Jetpack Labs is a venture studio that partners with founders to build software-driven businesses — typically at the intersection of AI, operational automation, and markets where distribution advantages are possible. We handle product design, engineering, and go-to-market infrastructure. We take equity, and we’re transparent about what that means for your cap table from the first conversation.

We work best with founders who have strong domain expertise and a clear problem worth solving, but need a technical and operational co-founder who is actually going to show up and build. We’re specific about roles, commitments, and decision-making authority before we sign anything — because we’ve seen what happens when studio relationships are misaligned on expectations. The equity math might work, but the working relationship doesn’t.

If you’re evaluating a studio deal — ours or anyone else’s — we’re happy to talk through the structure with you. The questions in this guide are the same ones we’d want you to ask us. Reach out here.

Frequently Asked Questions

How much equity does a venture studio typically take?

Most venture studios take between 30% and 60% of founding equity, with 40–50% being the most common range. The percentage should reflect what the studio is contributing: a studio handing over a validated idea, a working prototype, and a dedicated team justifies more equity than one offering advisory support and a small cash injection. Always model what the studio’s stake means at your realistic exit scenarios before agreeing to terms.

Is a venture studio the same as a startup studio or company builder?

Yes. “Startup studio,” “company builder,” “venture studio,” and “venture builder” are all used interchangeably in the industry. There are no standardized definitions that meaningfully distinguish them. When evaluating any organization using these terms, focus on the specific deal structure — equity percentages, IP ownership, service commitments — rather than the label they use to describe themselves.

Can I raise VC funding after taking a venture studio deal?

Yes, but the studio’s equity position will affect how VCs view your cap table. Most institutional investors want to see that the founding team has enough equity to remain motivated through years of building. If the studio holds 50%+ and a seed round would dilute the founder below 30%, that creates a flag for sophisticated investors. Studios with large equity stakes should be able to show you portfolio companies that have successfully raised follow-on institutional capital — ask for those references.

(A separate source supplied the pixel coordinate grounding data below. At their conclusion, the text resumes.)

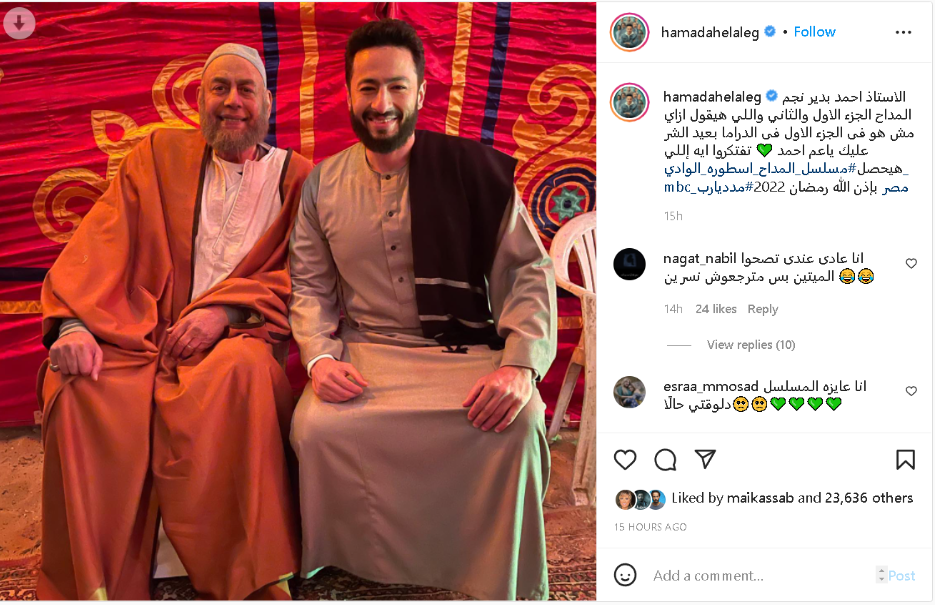Open esraa_mmosad's profile avatar
The width and height of the screenshot is (935, 605).
coord(629,392)
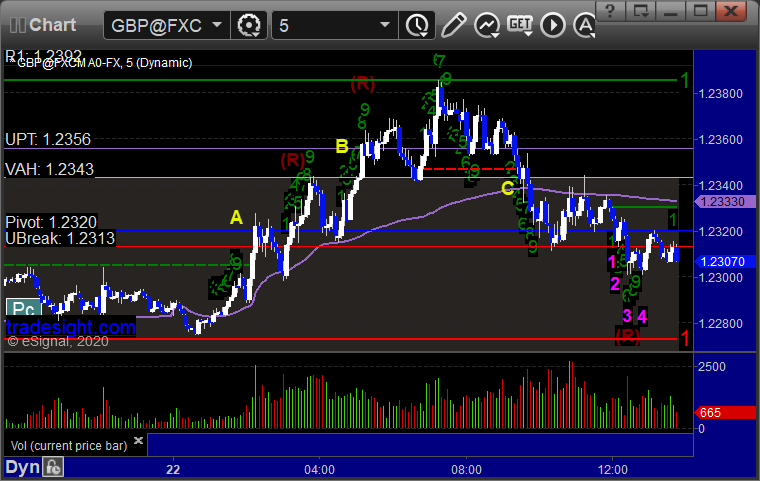
Task: Toggle the Dyn dynamic mode button
Action: [x=22, y=467]
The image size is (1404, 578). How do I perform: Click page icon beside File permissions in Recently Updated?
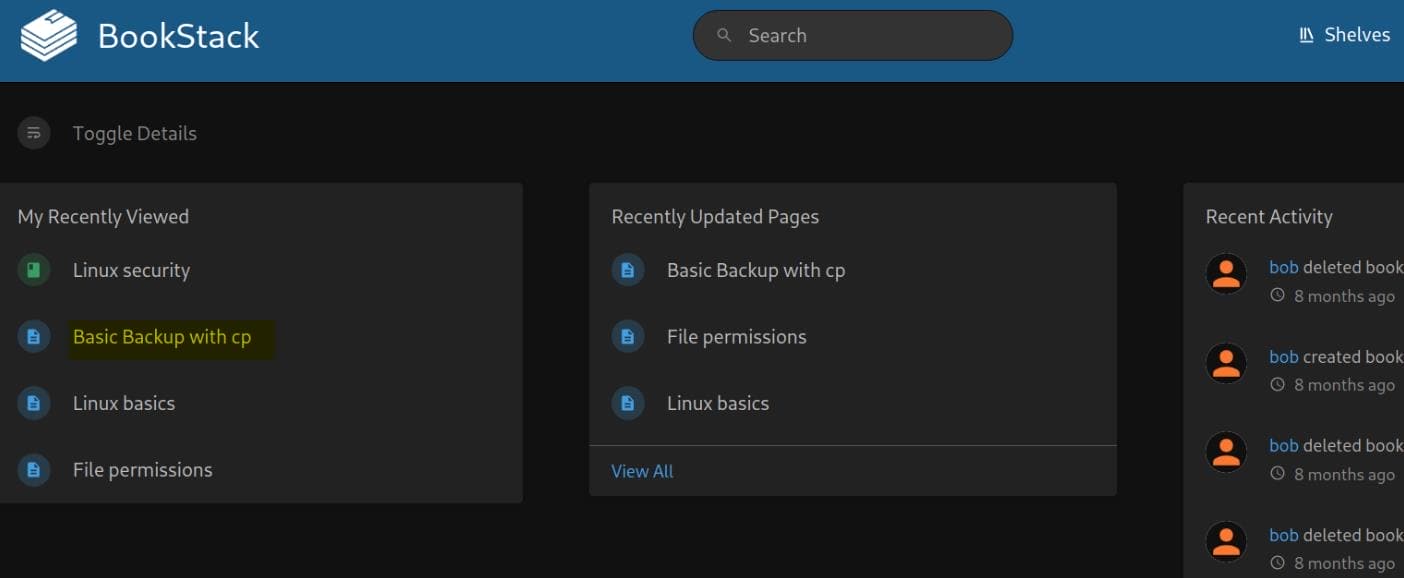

What’s the difference between a venture studio and a venture capital firm?

A venture capital firm invests money into companies that already exist, typically in exchange for a minority equity stake of 10–25%. A venture studio builds companies from scratch, contributing operational work and resources in exchange for a founding-level equity stake. Studios are co-founders; VCs are investors. The involvement is fundamentally different — a VC writes a check and attends board meetings, while a studio ships your product and hires your first team members.

What should I look for when evaluating a venture studio’s track record?

Ask for the full portfolio, not just the wins. How many ventures has the studio launched? How many are still operating? How many raised follow-on capital from outside investors? Talk directly to founders — not ones hand-picked by the studio, but ones you find independently through LinkedIn or AngelList. Ask them what the studio actually delivered versus what was promised, whether the working relationship was genuinely collaborative, and whether they’d do it again knowing what they know now.

Do venture studios provide a salary to the founder?

It varies. Some studios provide a modest founder salary during the build phase, funded by the studio’s own capital. Others expect founders to work without compensation until the venture raises external funding. This is a critical point to clarify early in conversations. “We’ll figure out compensation once we have traction” is a red flag if you need income while the product is being built — get the compensation structure in writing before signing anything.